Unlike some colonial powers, the British always saw their empire as primarily an economic concern, and its colonies were expected to turn a profit for British shareholders. Malaya’s obvious attractions were its tin and gold mines, but British planters soon began to experiment with tropical plantation crops—tapioca, gambier, pepper, and coffee. But in 1877 the rubber plant was introduced from Brazil, and rubber soon became Malaya’s staple export, stimulated by booming demand from European industry. Rubber was later joined by palm oil as an export earner. All these industries required a large and disciplined labour force, and the British did not regard the Malays as reliable workers. The solution was the importation of plantation workers from India, mainly Tamil-speakers from South India. The mines, mills and docks also attracted a flood of immigrant workers from southern China. Soon towns like Singapore, Penang, and Ipoh were majority Chinese, as was Kuala Lumpur, founded as a tin-mining centre in 1857. By 1891, when Malaya’s first census was taken, Perak and Selangor, the main tin-mining states, had Chinese majorities.



The Chinese mostly arrived poor; yet their belief in industriousness and frugality, their emphasis in their children's education and their maintenance of Confucian family hierarchy, as well as their voluntary connection with tightly knit networks of mutual aid societies (run by "Hui-Guan" 會館, or non-profit organisations with nominal geographic affiliations from different parts of China) all contributed to their prosperity. In the 1890s Yap Ah Loy, who held the title of Kapitan China of Kuala Lumpur, was the richest man in Malaya, owning a chain of mines, plantations and shops. Malaya’s banking and insurance industries were run by the Chinese from the start, and Chinese businesses, usually in partnership with London firms, soon had a stranglehold on the economy. Since the Malay Sultans tended to spend well beyond their means, they were soon indebted to Chinese bankers, and this gave the Chinese political as well as economic leverage. At first the Chinese immigrants were mostly men, and many intended to return home when they had made their fortunes. Many did go home, but many more stayed. At first they married Malay women, producing a community of Sino-Malayans or baba people, but soon they began importing Chinese brides, establishing permanent communities and building schools and temples.

The Indians were initially less successful, since unlike the Chinese they came mainly as indentured labourers to work in the rubber plantations, and had few of the economic opportunities that the Chinese had. They were also a less united community, since they were divided between Hindus and Muslims and along lines of language and caste. An Indian commercial and professional class emerged during the early 20th century, but the majority of Indians remained poor and uneducated in rural ghettos in the rubber-growing areas.

Provided data:
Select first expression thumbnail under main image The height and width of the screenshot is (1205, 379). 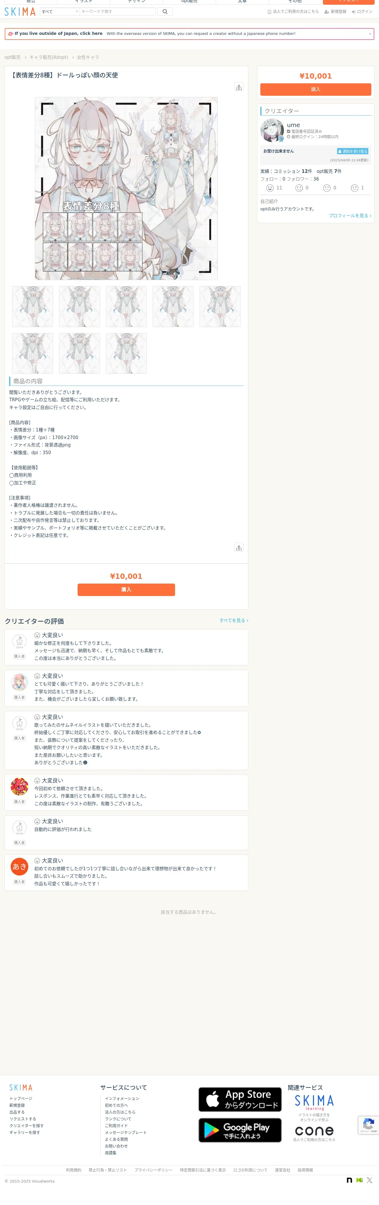pyautogui.click(x=32, y=306)
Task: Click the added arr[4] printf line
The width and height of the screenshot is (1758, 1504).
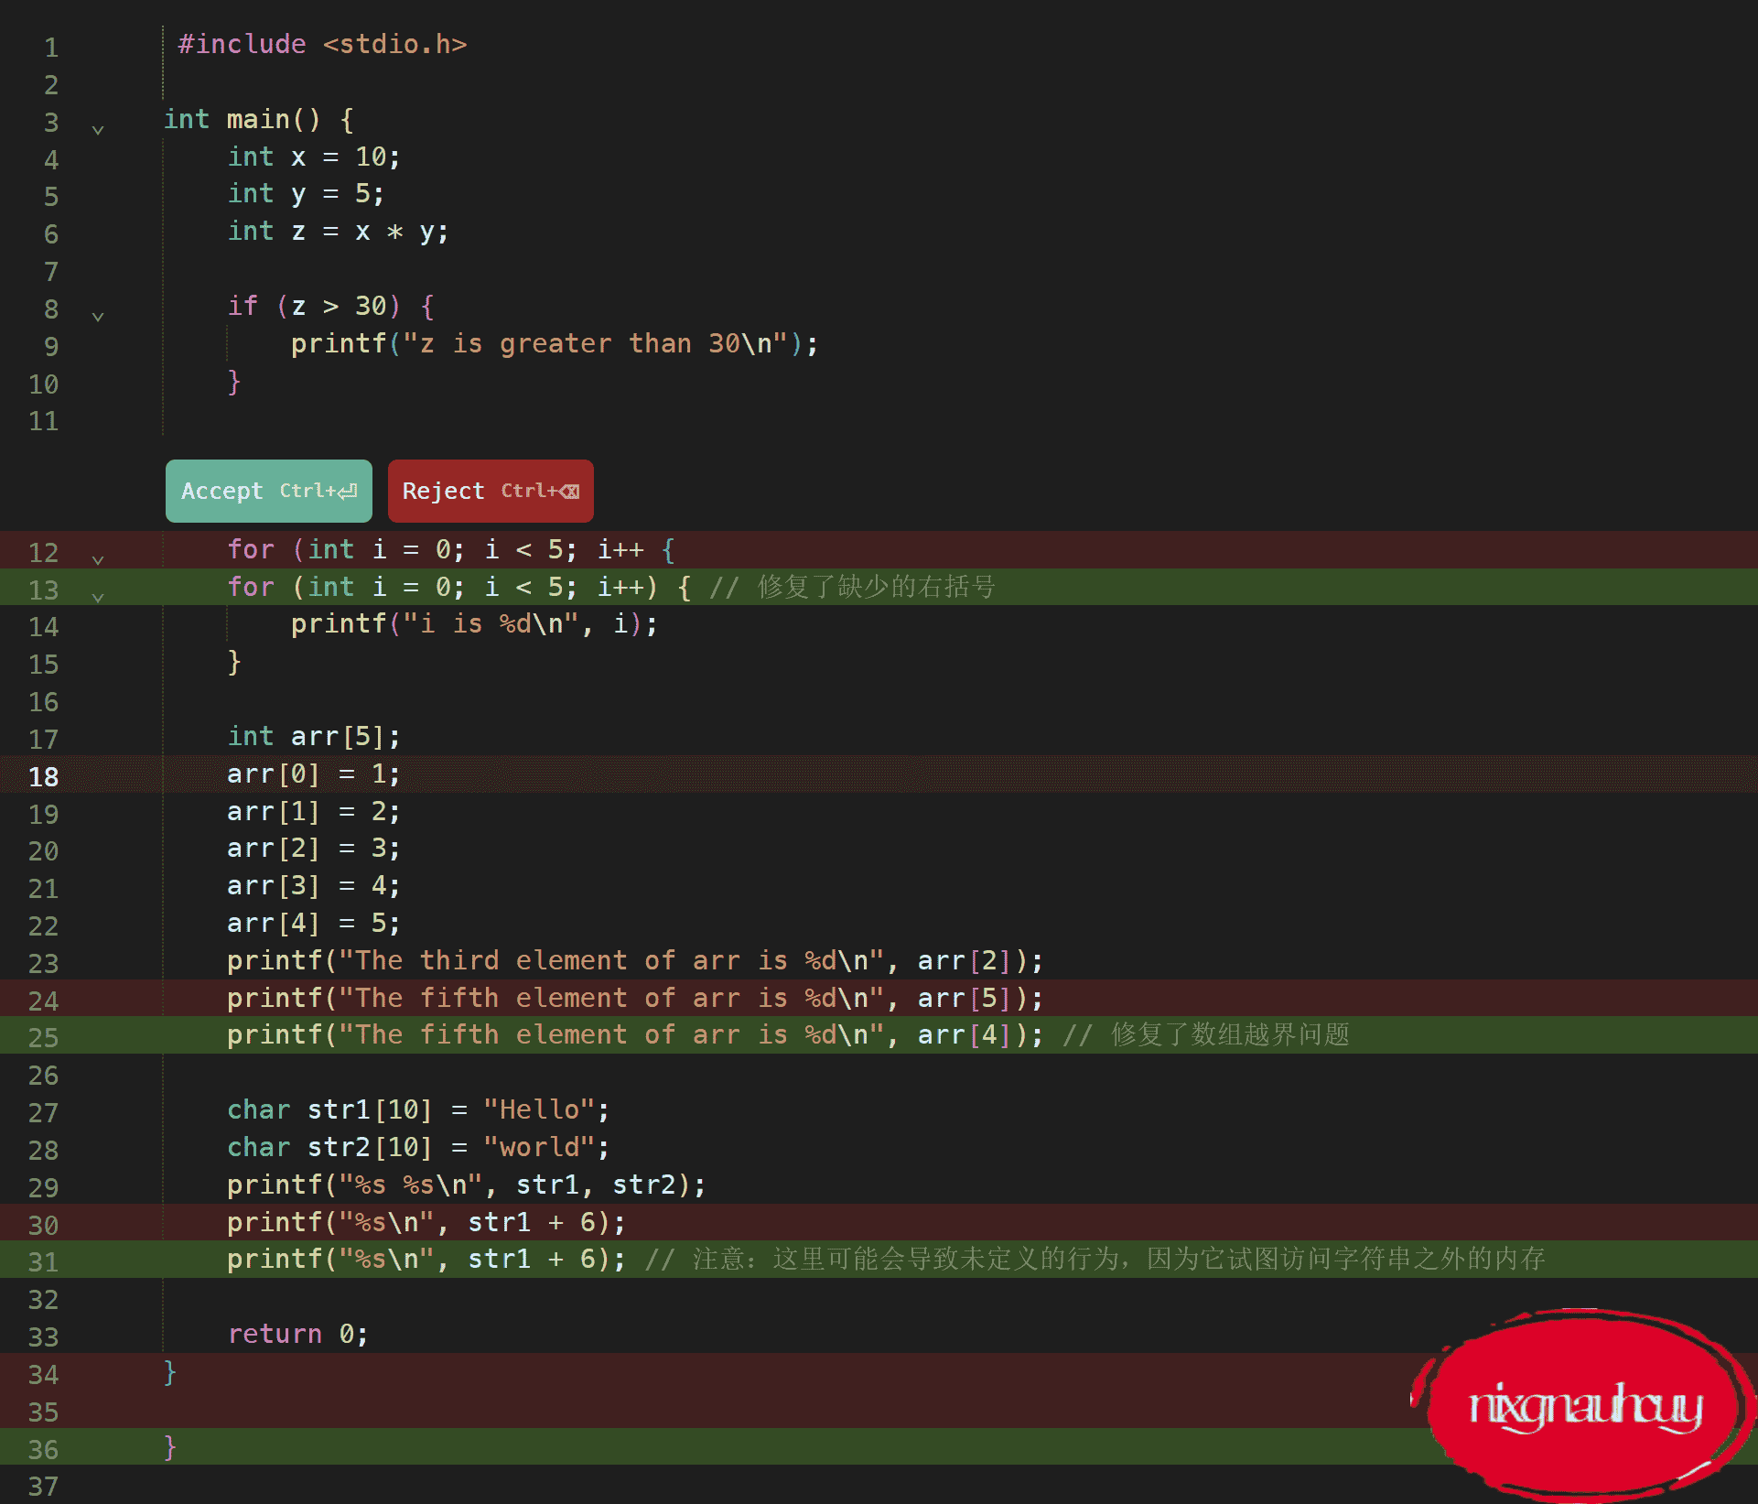Action: 634,1035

What is required: According to the text on colonial Malaya, who was the richest man in Malaya in the 1890s?

Exercise answer: Yap Ah Loy, the Kapitan China of Kuala Lumpur.